Страница 4 из 22
Этот фактор, размышляла миссис Флеминг, – единственный за весь вечер наименее неопределенный, и даже его неопределенность – просто один вариант из двух возможных. Либо он останется, либо уйдет. Как все-таки альтернатива сокращает обзор и парализует воображение так, как не под силу сделать возможности. Бесчисленные и плотно уложенные возможности могли просыпаться подобно грибным спорам между такими альтернативами, как быть там или быть здесь; быть живым или мертвым, старым или молодым.
Миссис Флеминг захлопнула книгу, которую не читала, распрямилась, вставая с дивана, и направилась наверх переодеваться к ужину.
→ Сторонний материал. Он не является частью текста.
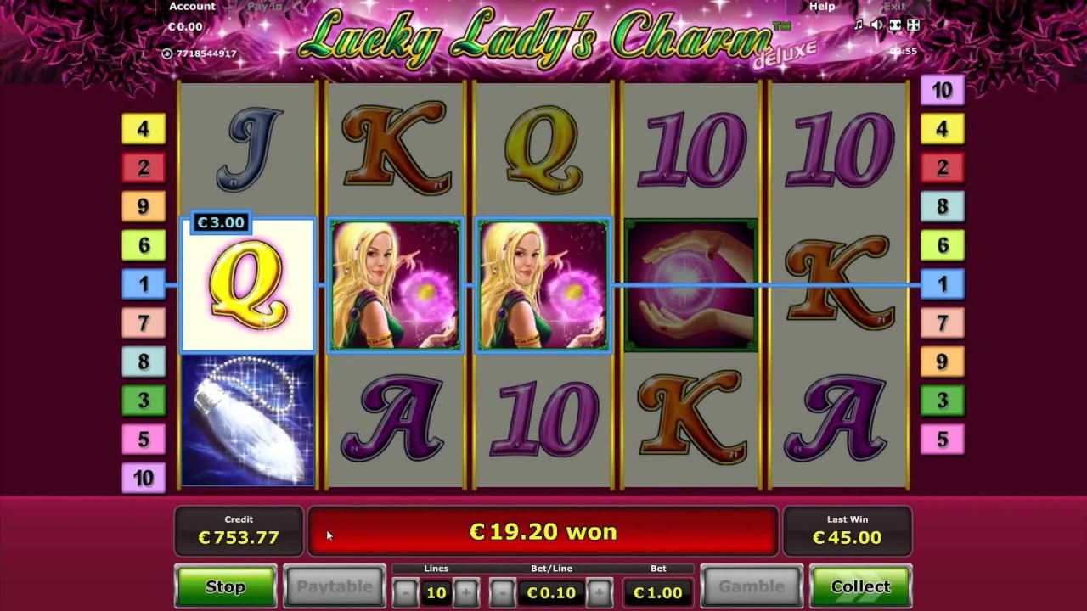The image size is (1087, 611).
Task: Select payline 8 indicator on right side
Action: point(943,206)
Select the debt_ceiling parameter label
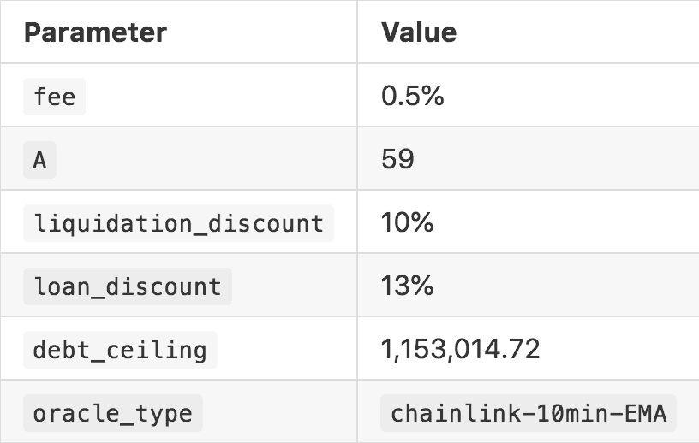 click(x=120, y=349)
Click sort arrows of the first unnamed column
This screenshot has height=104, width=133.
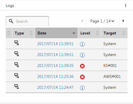tap(9, 33)
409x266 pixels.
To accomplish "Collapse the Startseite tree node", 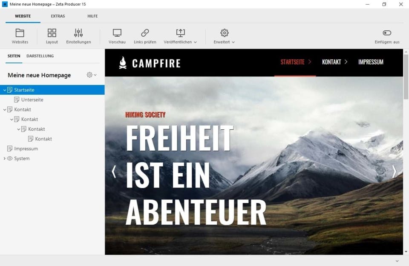I will click(4, 90).
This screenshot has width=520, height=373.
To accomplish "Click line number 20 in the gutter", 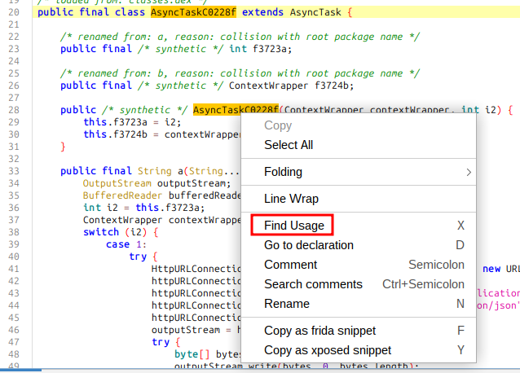I will click(13, 14).
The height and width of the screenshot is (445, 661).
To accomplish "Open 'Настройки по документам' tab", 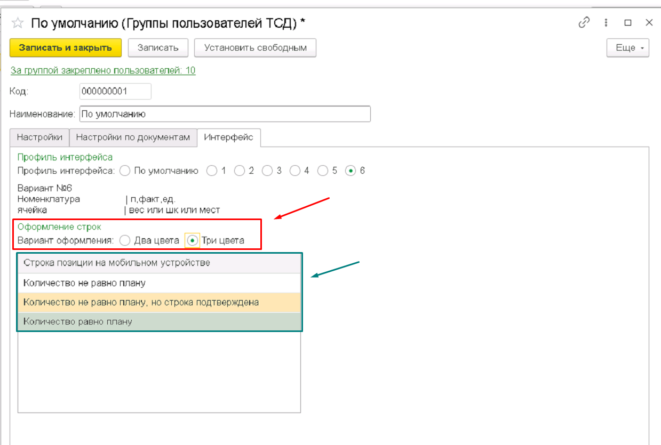I will (x=133, y=137).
Вид даже с верхнего этажа этого дома открывался прекрасный и волнующий. В окнах по фасаду круто снижающийся под горку сквер, изобилующий лужайками, кустами и вековыми деревьями, увядающими и желтеющими в прохладном безмолвии солнечного света, заполнял собой взгляд, так что дома прямо по другую сторону сквера были едва видны, а чуть дальше вниз по склону холма совсем скрывались из виду. У самого подножия дома отсутствовали: сквер выходил прямо к автомагистрали, подобной «четвертой стене» театра или «зоне страха». Эффект из спальни миссис Флеминг получался загадочный и удовлетворительный: великий мегаполис, знающий свое место и время от времени напоминающий о себе далеким рокотом.
Вид из окон заднего фасада представлял собой почти передний в миниатюре, только вместо сквера узкие полоски садов за домами убегали вниз, пока не скрывались все, кроме черных наверший оград. За садами начинался наклонный ряд мьюзов – коттеджей, перестроенных из конюшен и каретников, – каждый из которых хоть чем-нибудь да отличался от остальных, а за ним раскинулся Лондон под небом, которое угасающее солнце оставило гиацинтовым. Взглянув на мьюз, примыкающий к ее саду, миссис Флеминг заметила, что ее дочь вернулась с работы. Рука мужчины, или по крайней мере не Дейрдре (женщин ее дочь недолюбливала), задернула алые шторы. Миссис Флеминг в самом деле не питала никакого любопытства, ни непристойного, ни нравственного, к личной жизни своей дочери, зная только, что ей сопутствует драматически-симметричный конфликт. В ней неизменно участвовало двое мужчин – один заурядный и преданный, чье единственное отличие составляла решимость жениться на Дейрдре, несмотря на беспощадную нехватку шансов (другой, более привлекательный, был недостаточно хорош даже в большей мере, чем первый). Миссис Флеминг подозревала, что Дейрдре несчастна, но это подозрение не причиняло беспокойства, и поскольку Дейрдре была явно убеждена, что лишь обоюдное неведение и держит их на терпимом расстоянии, миссис Флеминг никогда не предпринимала попыток силой пробиться сквозь недоверие дочери. Кажется, тот, кто задернул шторы, должен прийти на ужин, но она никак не могла припомнить его имя…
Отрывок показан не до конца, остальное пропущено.